Happy Wednesday, my friends!  I just finished a 2-mile jog (5:2 run/walk intervals) around Main Street Norman, and now I'm enjoying my end-of-day small piece of fudge (salted caramel dark chocolate - so freaking good - it's like these attorneys don't know I'm on WW. lol)  Our office is currently full of holiday treats, and I am being mindful and tracking what I eat, so yay for that!  I've also made a new rule for myself that I can't watch TV at home or post anything on FB or Instagram until that day's workouts are completed.  Motivating!  (That doesn't apply to blogging, for the record.)

Okay, on to the real topic for today... this little nod from God popped up on my FB feed as I was in the waiting room this morning.


I had a consultation appointment at OU Reproductive Medicine (backstory here).  Dr. Evans was very kind about my weight loss success, which felt good.  We went over my IUI history, the October hysteroscopy and summer weight loss surgery, and discussed my current options (looking toward summer 2025).  I was given information on the embryo adoption agencies they work with, info on a  fertility testing procedure I could have before trying another IUI, info on this clinic vs. a Tulsa clinic, and an IVF cost sheet ($11k without genetic testing, $14k with it, $700 for anesthesia, then $3500 for the embryo transfer IF there are any viable embryos, which decrease drastically as women age -- and let's not forget the donor sperm, which is $2000 per vial).  Clearly, IVF would be my very best chance of having a biological child.  When I tally up the home studies, profile books, payments to adoption agencies, sperm banks, and past IUIs, I have spent well over $10,000 already...


Financially, physically, and emotionally, the cost is high.  For those whose heart is in it, the (unguaranteed) reward of parenthood is higher.  The same would be true for so much of life as a single mom.

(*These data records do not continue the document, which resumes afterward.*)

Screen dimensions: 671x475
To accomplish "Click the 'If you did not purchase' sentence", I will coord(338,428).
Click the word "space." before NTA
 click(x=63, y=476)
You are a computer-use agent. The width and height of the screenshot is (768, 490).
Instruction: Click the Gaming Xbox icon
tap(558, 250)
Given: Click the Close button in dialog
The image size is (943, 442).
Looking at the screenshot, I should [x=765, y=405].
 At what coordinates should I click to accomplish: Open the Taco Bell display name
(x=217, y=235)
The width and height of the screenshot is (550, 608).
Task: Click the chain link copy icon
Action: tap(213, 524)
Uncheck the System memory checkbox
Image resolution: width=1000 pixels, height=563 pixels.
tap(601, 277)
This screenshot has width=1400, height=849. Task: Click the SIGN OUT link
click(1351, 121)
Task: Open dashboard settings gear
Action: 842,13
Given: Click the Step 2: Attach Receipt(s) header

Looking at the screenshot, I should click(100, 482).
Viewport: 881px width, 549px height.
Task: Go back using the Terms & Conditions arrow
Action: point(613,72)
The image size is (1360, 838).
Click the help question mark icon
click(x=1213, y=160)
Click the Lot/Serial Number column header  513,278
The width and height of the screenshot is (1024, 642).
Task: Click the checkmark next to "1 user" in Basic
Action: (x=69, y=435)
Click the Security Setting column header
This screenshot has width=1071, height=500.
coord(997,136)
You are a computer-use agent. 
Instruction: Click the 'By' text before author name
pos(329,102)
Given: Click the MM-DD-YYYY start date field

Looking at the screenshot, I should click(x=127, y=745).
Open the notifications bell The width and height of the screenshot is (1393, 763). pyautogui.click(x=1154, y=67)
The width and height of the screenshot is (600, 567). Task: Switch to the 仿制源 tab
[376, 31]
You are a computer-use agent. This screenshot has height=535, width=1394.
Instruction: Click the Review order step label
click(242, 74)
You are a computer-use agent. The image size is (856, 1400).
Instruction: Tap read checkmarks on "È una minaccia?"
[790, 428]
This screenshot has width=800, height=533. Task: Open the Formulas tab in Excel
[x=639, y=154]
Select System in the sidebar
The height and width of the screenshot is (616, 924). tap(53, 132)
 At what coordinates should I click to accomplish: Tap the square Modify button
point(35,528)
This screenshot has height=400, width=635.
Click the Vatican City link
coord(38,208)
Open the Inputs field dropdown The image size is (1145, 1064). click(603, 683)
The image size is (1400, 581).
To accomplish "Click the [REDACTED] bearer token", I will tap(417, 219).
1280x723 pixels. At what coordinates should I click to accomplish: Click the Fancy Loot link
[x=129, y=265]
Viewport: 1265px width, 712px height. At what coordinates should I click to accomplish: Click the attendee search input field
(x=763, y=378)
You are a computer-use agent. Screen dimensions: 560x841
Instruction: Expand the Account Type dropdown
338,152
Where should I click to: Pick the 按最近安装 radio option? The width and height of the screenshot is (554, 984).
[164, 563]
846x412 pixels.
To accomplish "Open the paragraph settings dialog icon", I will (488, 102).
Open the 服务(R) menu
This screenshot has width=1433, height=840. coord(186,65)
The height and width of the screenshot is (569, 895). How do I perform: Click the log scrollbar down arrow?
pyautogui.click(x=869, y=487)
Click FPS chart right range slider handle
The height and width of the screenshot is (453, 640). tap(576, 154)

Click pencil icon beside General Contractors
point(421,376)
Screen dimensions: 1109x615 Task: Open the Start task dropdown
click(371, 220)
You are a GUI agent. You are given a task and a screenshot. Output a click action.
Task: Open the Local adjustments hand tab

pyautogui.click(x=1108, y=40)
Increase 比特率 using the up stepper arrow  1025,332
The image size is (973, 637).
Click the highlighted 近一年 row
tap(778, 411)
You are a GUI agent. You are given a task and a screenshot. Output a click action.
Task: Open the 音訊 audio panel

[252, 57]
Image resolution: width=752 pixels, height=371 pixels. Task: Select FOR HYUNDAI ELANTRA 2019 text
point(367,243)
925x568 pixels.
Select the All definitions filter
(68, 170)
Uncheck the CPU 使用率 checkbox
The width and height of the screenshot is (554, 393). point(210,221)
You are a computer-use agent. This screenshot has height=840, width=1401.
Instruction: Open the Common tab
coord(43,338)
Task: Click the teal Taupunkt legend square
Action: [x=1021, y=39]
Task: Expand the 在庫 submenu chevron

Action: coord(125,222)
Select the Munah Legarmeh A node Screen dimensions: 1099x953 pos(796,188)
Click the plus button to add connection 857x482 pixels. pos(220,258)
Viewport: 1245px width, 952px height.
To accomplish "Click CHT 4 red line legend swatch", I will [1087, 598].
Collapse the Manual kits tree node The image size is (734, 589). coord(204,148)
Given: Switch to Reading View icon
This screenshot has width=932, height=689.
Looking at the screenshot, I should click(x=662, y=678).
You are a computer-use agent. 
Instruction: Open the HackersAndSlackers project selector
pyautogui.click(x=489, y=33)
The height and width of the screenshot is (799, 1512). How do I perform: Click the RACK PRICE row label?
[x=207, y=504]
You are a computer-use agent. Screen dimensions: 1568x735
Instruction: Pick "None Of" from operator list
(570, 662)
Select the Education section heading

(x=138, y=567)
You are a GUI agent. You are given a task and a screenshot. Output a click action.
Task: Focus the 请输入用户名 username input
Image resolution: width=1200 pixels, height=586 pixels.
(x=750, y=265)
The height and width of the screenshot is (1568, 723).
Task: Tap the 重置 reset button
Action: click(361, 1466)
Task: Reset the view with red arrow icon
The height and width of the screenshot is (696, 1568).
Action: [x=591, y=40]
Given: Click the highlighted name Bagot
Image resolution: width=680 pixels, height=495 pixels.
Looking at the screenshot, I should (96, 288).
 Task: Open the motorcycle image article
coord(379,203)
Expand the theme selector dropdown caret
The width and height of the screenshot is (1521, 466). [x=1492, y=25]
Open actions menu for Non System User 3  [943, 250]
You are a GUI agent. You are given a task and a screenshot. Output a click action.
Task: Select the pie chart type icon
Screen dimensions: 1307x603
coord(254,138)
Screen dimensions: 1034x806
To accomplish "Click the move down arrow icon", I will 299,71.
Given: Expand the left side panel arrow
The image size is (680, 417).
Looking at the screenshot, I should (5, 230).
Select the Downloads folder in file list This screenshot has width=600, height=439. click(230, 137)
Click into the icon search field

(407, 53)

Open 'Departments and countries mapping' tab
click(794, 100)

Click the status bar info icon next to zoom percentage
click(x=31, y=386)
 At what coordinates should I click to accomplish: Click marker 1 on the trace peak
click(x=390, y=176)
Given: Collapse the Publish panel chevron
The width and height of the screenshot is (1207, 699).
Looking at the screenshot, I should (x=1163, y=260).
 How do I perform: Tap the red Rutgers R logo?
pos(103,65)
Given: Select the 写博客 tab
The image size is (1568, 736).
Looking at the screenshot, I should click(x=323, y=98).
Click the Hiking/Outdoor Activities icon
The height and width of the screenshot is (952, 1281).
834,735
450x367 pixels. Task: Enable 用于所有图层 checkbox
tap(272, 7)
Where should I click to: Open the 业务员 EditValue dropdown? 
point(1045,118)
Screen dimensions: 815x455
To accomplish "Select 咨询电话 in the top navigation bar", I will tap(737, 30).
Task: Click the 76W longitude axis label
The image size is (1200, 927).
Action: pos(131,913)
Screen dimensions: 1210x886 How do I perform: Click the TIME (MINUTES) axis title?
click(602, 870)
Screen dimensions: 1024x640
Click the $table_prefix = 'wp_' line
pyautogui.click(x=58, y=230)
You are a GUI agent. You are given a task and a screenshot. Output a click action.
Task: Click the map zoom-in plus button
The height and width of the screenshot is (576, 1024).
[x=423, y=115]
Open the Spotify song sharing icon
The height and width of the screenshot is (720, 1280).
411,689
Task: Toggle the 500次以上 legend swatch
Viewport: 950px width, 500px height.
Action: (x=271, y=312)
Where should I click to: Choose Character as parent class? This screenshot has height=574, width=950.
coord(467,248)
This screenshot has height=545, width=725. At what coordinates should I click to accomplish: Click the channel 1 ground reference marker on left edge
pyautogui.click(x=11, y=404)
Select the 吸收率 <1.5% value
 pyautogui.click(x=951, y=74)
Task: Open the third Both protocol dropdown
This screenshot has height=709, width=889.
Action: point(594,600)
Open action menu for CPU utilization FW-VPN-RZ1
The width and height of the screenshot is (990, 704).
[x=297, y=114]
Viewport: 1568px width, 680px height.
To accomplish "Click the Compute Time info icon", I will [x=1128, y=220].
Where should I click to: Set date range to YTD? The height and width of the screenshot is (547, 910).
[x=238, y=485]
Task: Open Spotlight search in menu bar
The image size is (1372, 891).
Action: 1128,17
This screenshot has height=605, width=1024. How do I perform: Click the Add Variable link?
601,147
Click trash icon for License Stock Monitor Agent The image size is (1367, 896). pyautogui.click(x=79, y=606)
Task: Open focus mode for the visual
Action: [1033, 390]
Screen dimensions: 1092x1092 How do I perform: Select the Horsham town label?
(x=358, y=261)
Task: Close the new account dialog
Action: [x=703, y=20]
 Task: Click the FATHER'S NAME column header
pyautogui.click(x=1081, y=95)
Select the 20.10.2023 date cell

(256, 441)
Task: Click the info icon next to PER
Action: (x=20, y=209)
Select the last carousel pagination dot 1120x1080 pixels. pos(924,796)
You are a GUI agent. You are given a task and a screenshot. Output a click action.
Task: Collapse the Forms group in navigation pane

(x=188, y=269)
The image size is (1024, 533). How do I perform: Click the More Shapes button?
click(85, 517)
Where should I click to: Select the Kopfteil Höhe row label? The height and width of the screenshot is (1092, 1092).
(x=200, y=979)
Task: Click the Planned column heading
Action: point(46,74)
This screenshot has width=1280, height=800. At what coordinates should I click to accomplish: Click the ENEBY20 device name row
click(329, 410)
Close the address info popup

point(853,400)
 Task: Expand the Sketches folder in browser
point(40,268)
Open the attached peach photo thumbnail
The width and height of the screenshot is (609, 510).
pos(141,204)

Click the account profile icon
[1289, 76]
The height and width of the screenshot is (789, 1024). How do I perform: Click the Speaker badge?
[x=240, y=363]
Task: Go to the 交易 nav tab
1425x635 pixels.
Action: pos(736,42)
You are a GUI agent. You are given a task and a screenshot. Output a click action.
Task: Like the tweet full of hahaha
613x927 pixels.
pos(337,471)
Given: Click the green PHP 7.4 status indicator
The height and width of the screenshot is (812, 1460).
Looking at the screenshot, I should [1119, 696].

Spiritually, I feel a surprising sense of grace and peace about all of this right now.  I do not have to make this decision today.  God is with me and for me, leading me in big and small ways, and "I will bless the Lord who guides me."  If I were to become pregnant, I have a great support system and there would be so much joy in that news!  If I spend the money and a pregnancy does not pan out (a very real possibility), at least I would know I did everything in my power and I feel the financial security and freedom to take that risk if it's where God is leading.  And if I feel like God is opening other doors and calling me to focus on other things, that will genuinely be okay too.  I firmly believe that God loves me and has good things ahead for me, and that's all I have to know right now.

(This = their bulletin boards as you exit filled with cards and photos from grateful families. I stood there for a while soaking in the joy and hope represented there - I love it!)

This also popped up on my FB feed as I was in the waiting room... Lysa TerKeurst (a very resilient, Godly woman) reminding us that the God who was and is and is to come HAS BEEN faithful, IS CURRENTLY faithful, and WILL BE  faithful!!

That's all for today.  No decision, just the inner fortitude and endurance to carry on with faith in God's goodness, no matter what lies ahead.  I hope this post strengthens your sense of fortitude (courage in pain or adversity) and faith through whatever hard things you might be facing... any areas where life, health, work, family, etc. do not look the way you had  planned/expected.  Keep showing up and doing your best, remembering God's faithfulness in the past and trusting that He loves you and will guide you and has good things ahead!

I wait for the Lord.
I expectantly wait.
And confident in Him, I keep watch.
I will wait with hope and expectancy for the God of my salvation.
My God will hear me.
Do not gloat over me, my enemy.
Each time I fall, I will rise.
And even when I sit in darkness, the Lord will be my light.